TLDR;
I built an enterprise grade machine learning model to predict a user rating 6 months in the future. The model has mean absolute error of 65.15 (that is, $$$ E \left [ \left | \hat{x} - x \right | \right ] = 65.15 $$$). You can use it here:
https://fbrunodr.com/predict-codeforces-rating
Motivation:
Check this thread: https://mirror.codeforces.com/blog/entry/143626?#comment-1282206
Before going forward with this post I have to admit a pretty important thing: I did not do what I promised, as I did not build a foundational model on top of codeforces data. Reasons:
Takes to much time to train on my personal laptop (or money to rent gpus, which I am not willing to expend for a toy project).
I still almost went down the path of finetuning some feature extractor model (such as this one), but then I remembered I had to deploy this somewhere.
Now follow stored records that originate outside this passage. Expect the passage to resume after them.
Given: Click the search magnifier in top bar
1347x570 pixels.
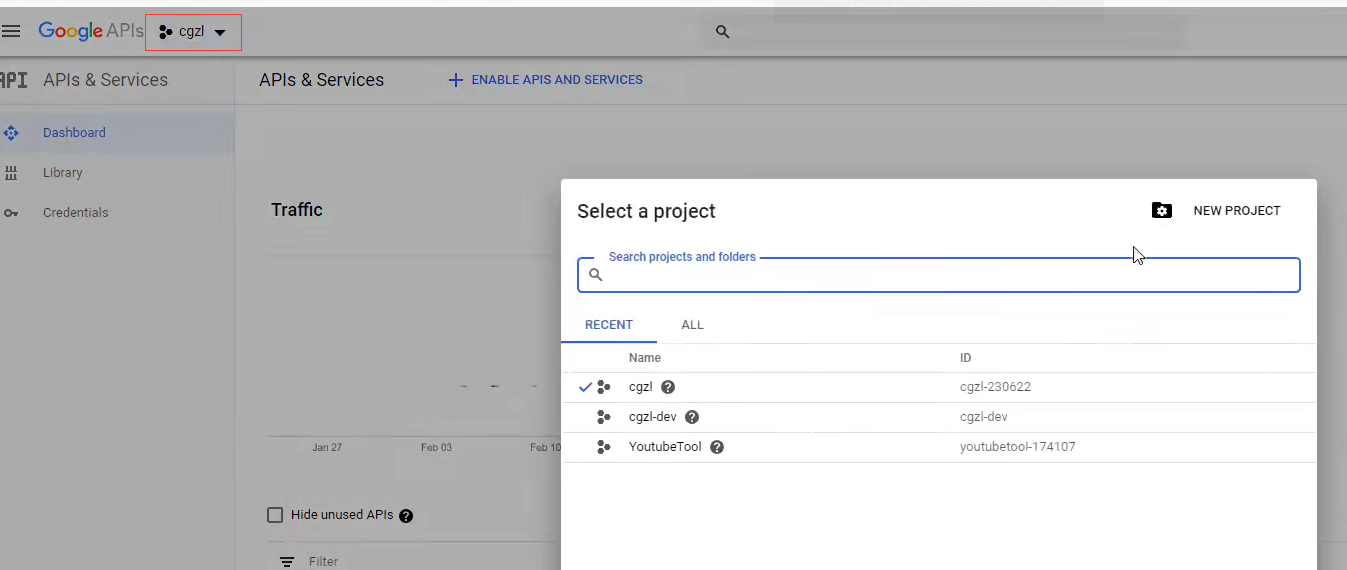Looking at the screenshot, I should pos(723,32).
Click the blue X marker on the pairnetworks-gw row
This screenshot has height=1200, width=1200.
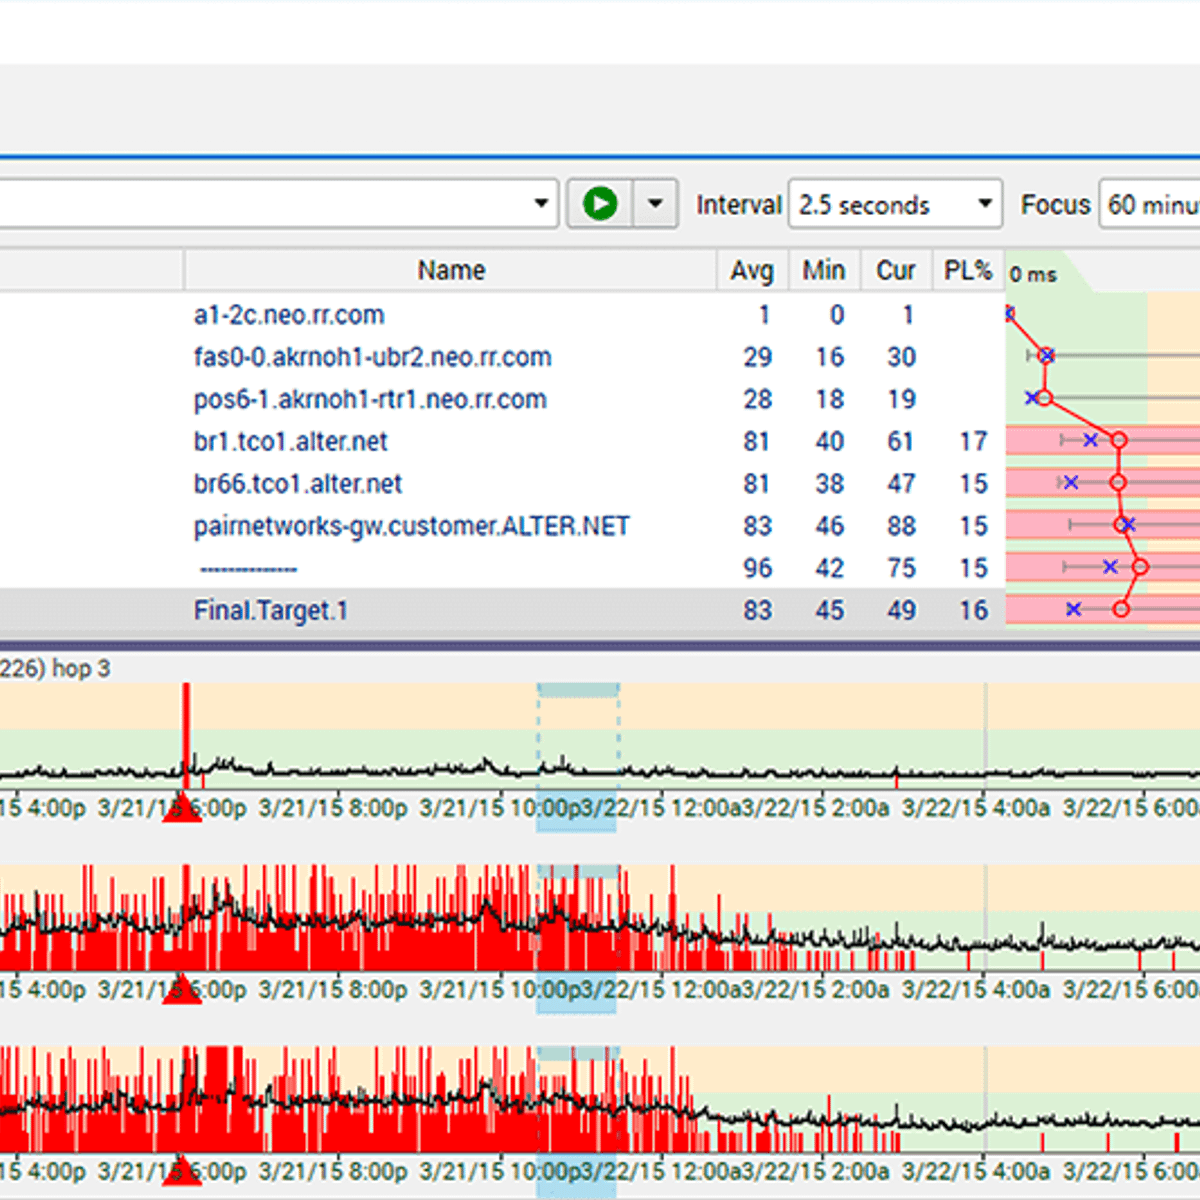pyautogui.click(x=1129, y=524)
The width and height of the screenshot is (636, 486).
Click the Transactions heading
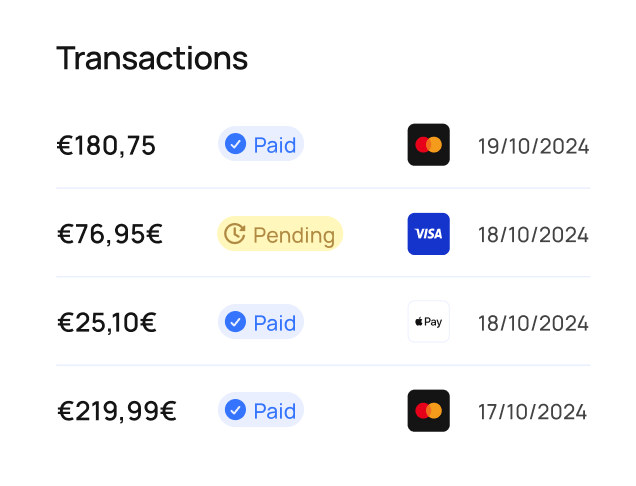pos(152,58)
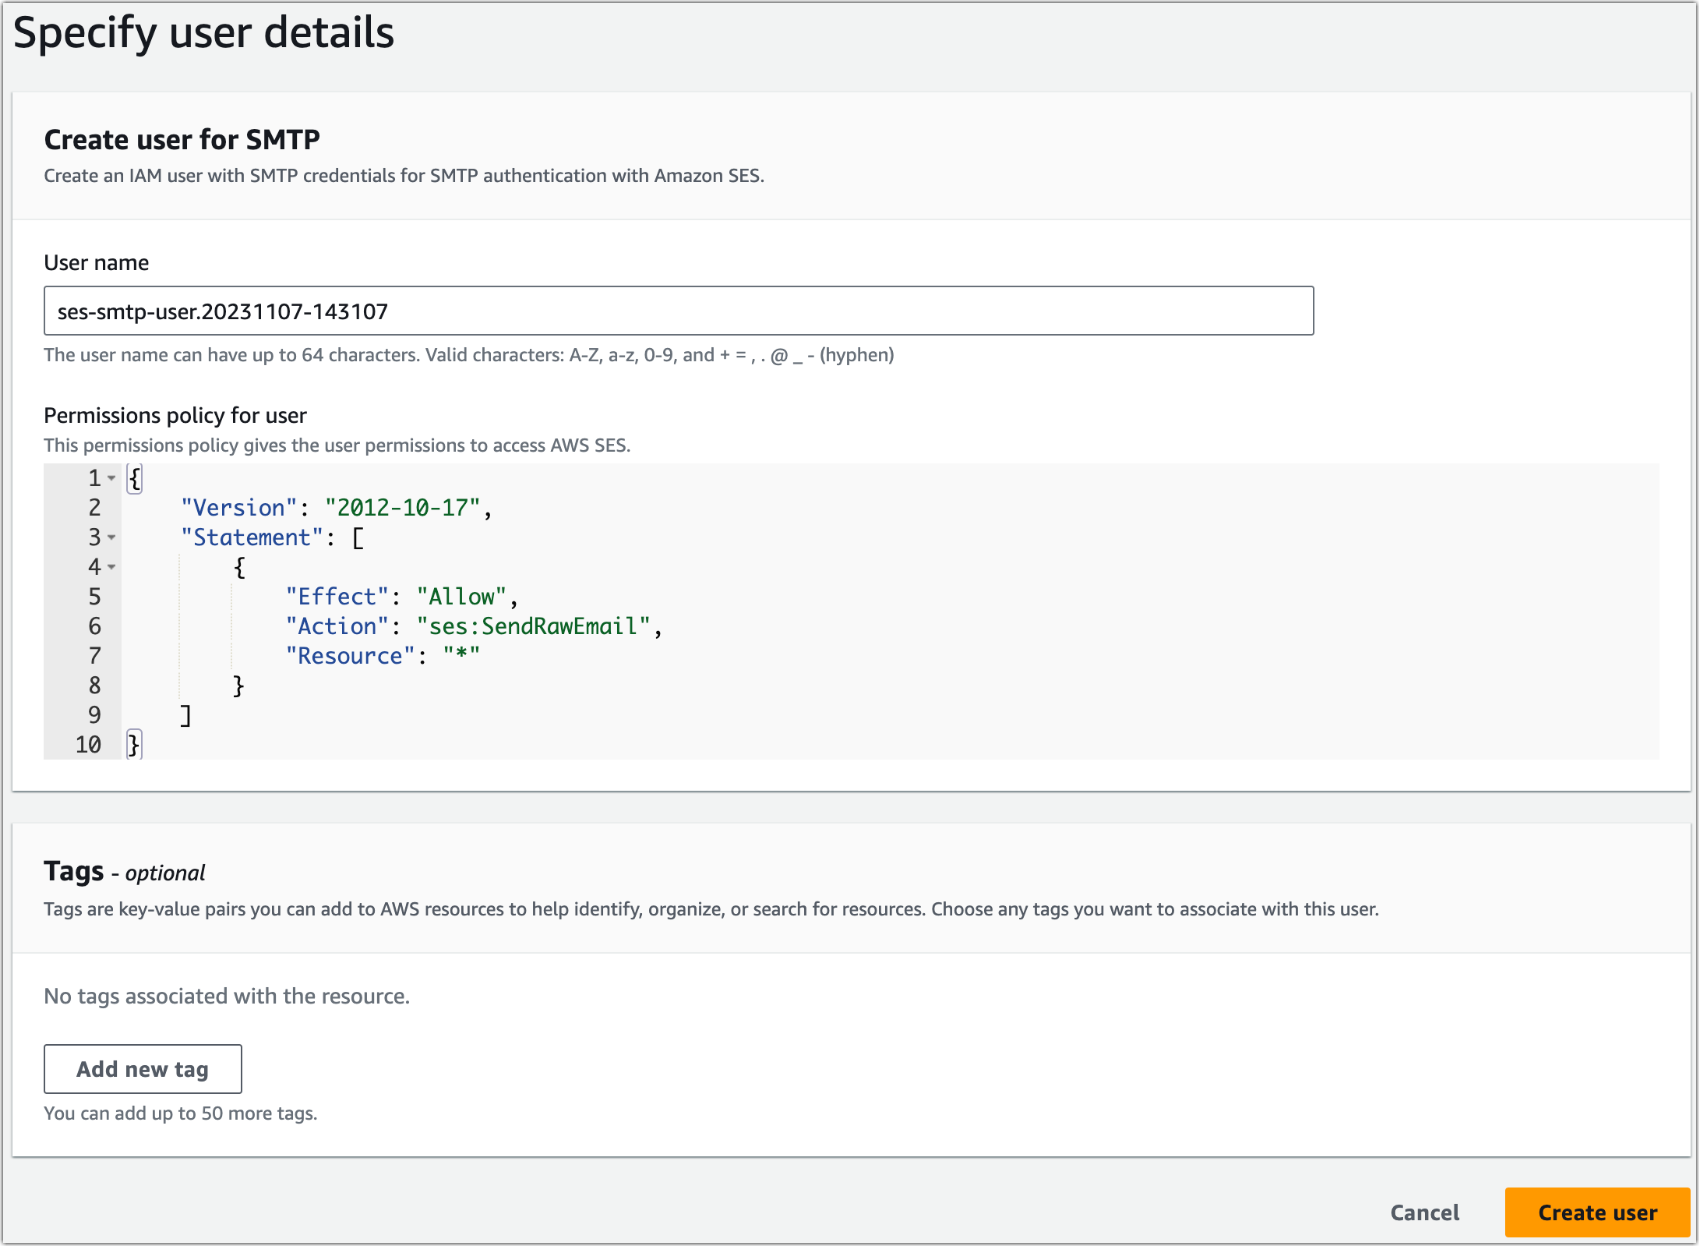This screenshot has height=1247, width=1700.
Task: Click the Effect key on line 5
Action: click(337, 597)
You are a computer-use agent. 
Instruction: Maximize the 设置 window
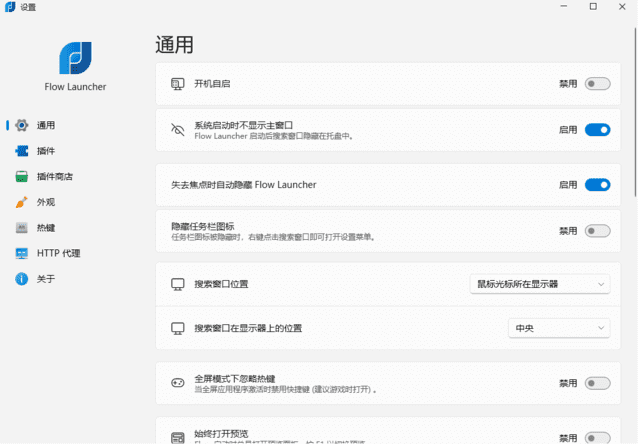(x=594, y=7)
My website runs in a small dedicated server (I don't do serveless to avoid unexpected bills), so running a medium language model there was not a viable option. I also did not feel like renting gpus for that (again because of money).
So I did not strictly build a state of the art machine learning rating predictor model... But I did the next best thing which is: feature engineering + tree decision model. I describe in detail how I did this in the next sections and how you could train an actual foundational model for this task at the end (if you are actually willing to waste time or money on this).
Data collection
This is actually the most important section, as you need lots of data to train a machine learning model. I heavily used the codeforces API for that (even getting IP banned a couple times). Anyway, here is what I did:
- Used https://mirror.codeforces.com/api/user.ratedList?activeOnly=false&includeRetired=false to get non-retired users.